Exercise material below:

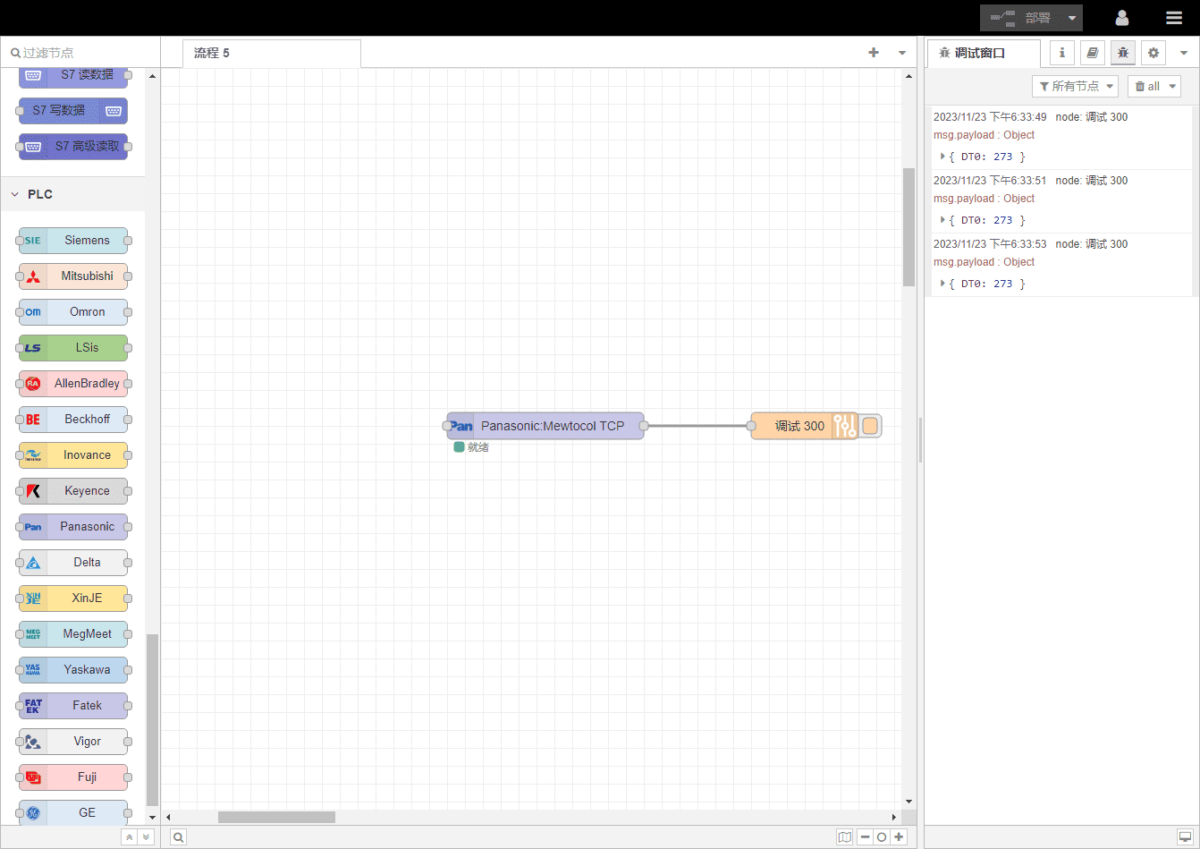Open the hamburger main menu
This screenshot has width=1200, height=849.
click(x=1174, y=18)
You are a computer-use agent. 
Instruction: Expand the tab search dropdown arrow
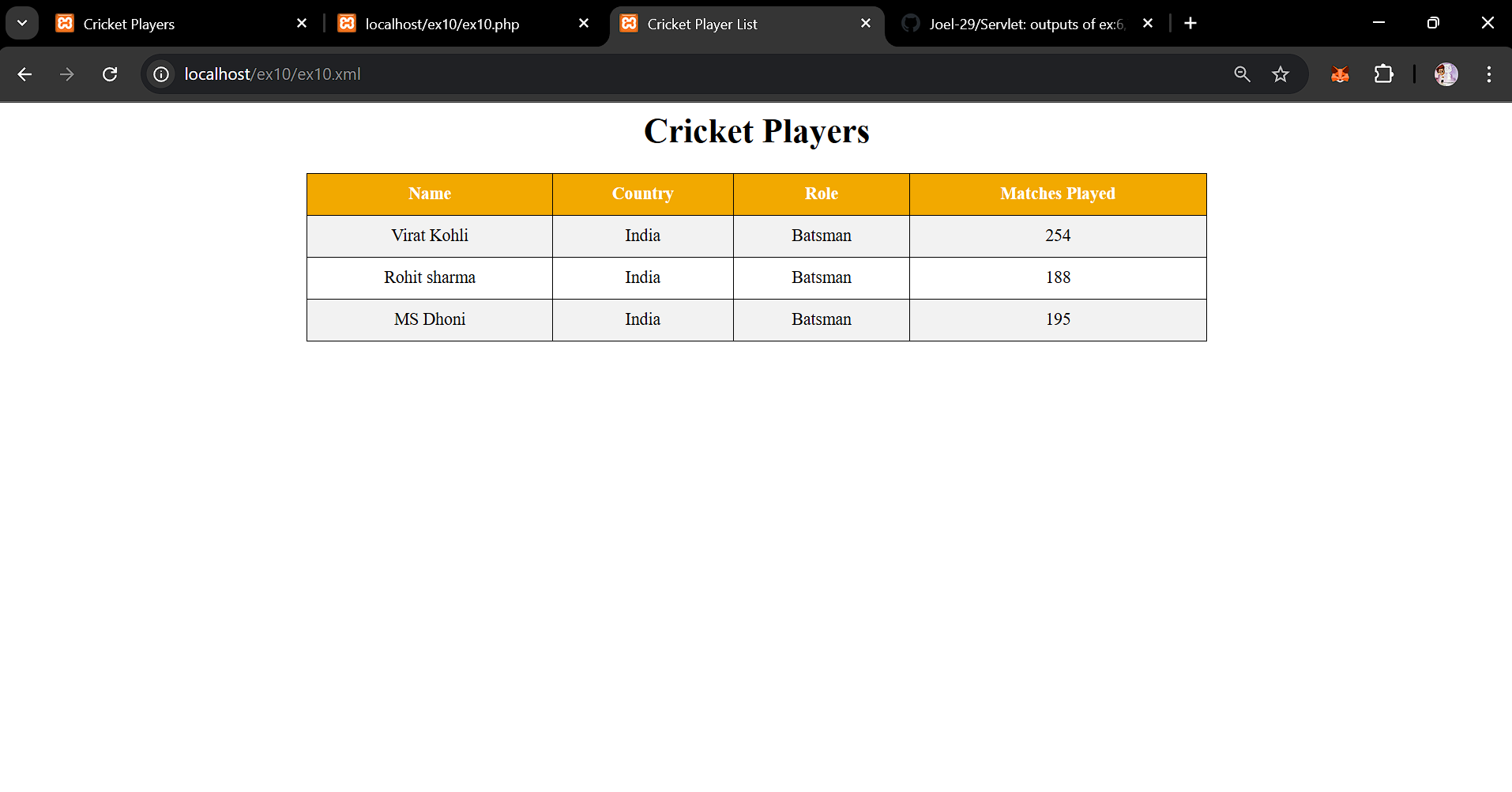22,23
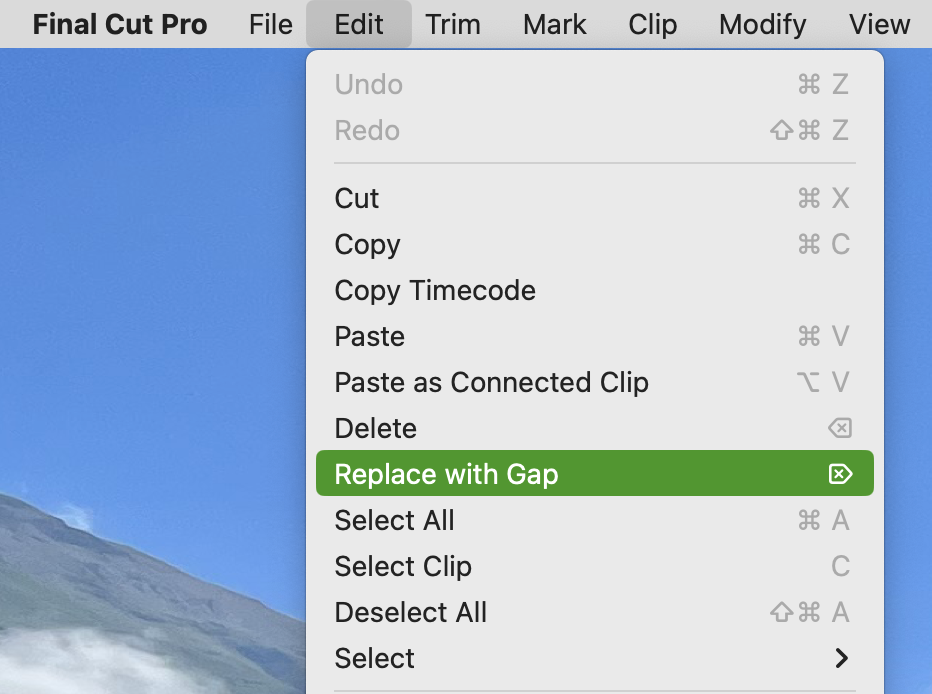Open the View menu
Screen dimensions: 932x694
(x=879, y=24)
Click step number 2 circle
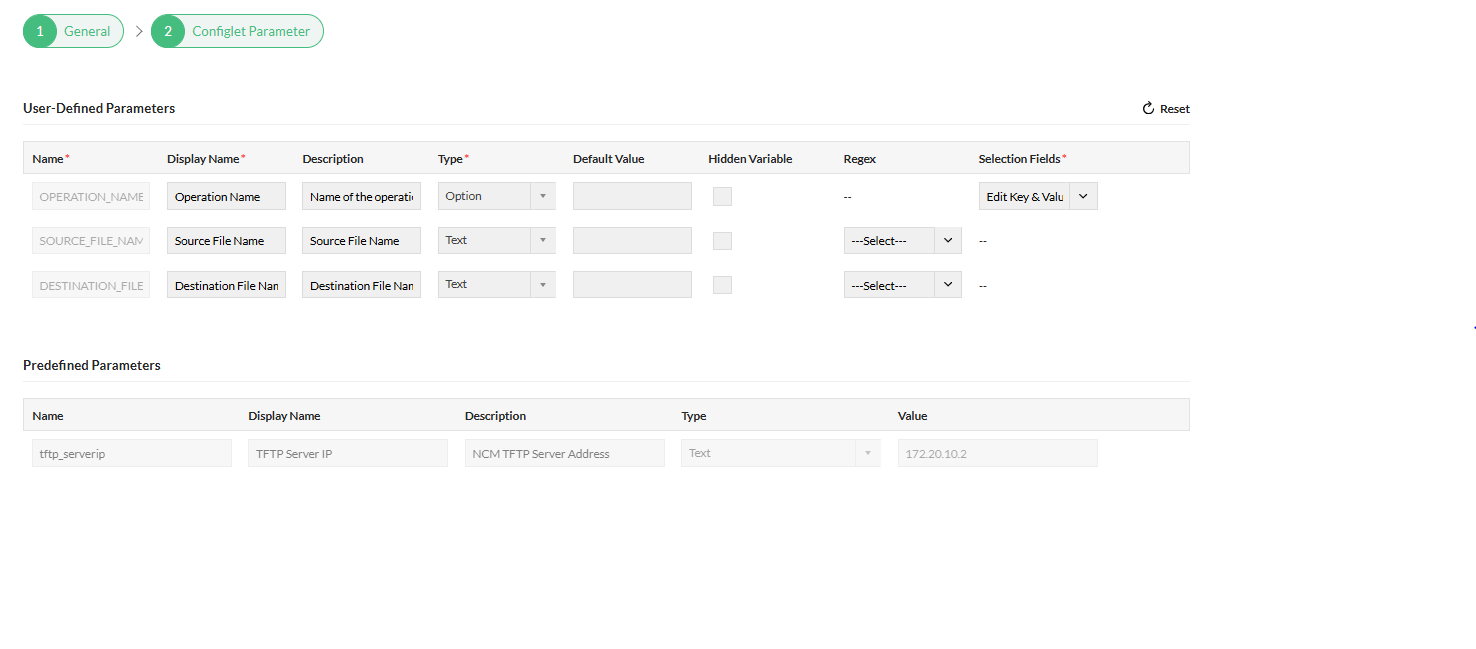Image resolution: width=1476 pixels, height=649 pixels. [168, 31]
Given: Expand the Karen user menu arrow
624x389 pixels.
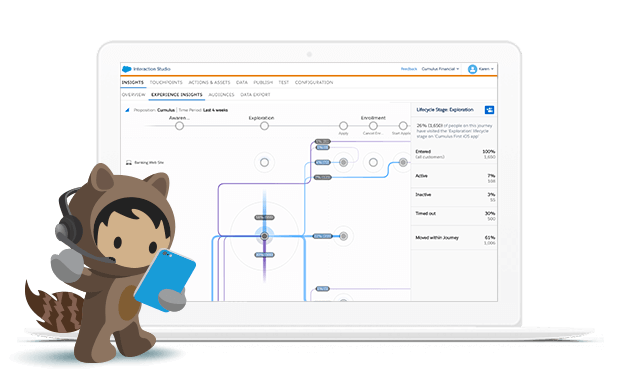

End of Exercise material.

■ Activity ■
Your output should consist solely of the lines from the line containing "Click step number 2 circle" through the end of the data above, copied exactly, with images removed.

■ Finished exercise ■
Click step number 2 circle
Image resolution: width=1476 pixels, height=649 pixels. [168, 31]
Given: Expand the Karen user menu arrow
624x389 pixels.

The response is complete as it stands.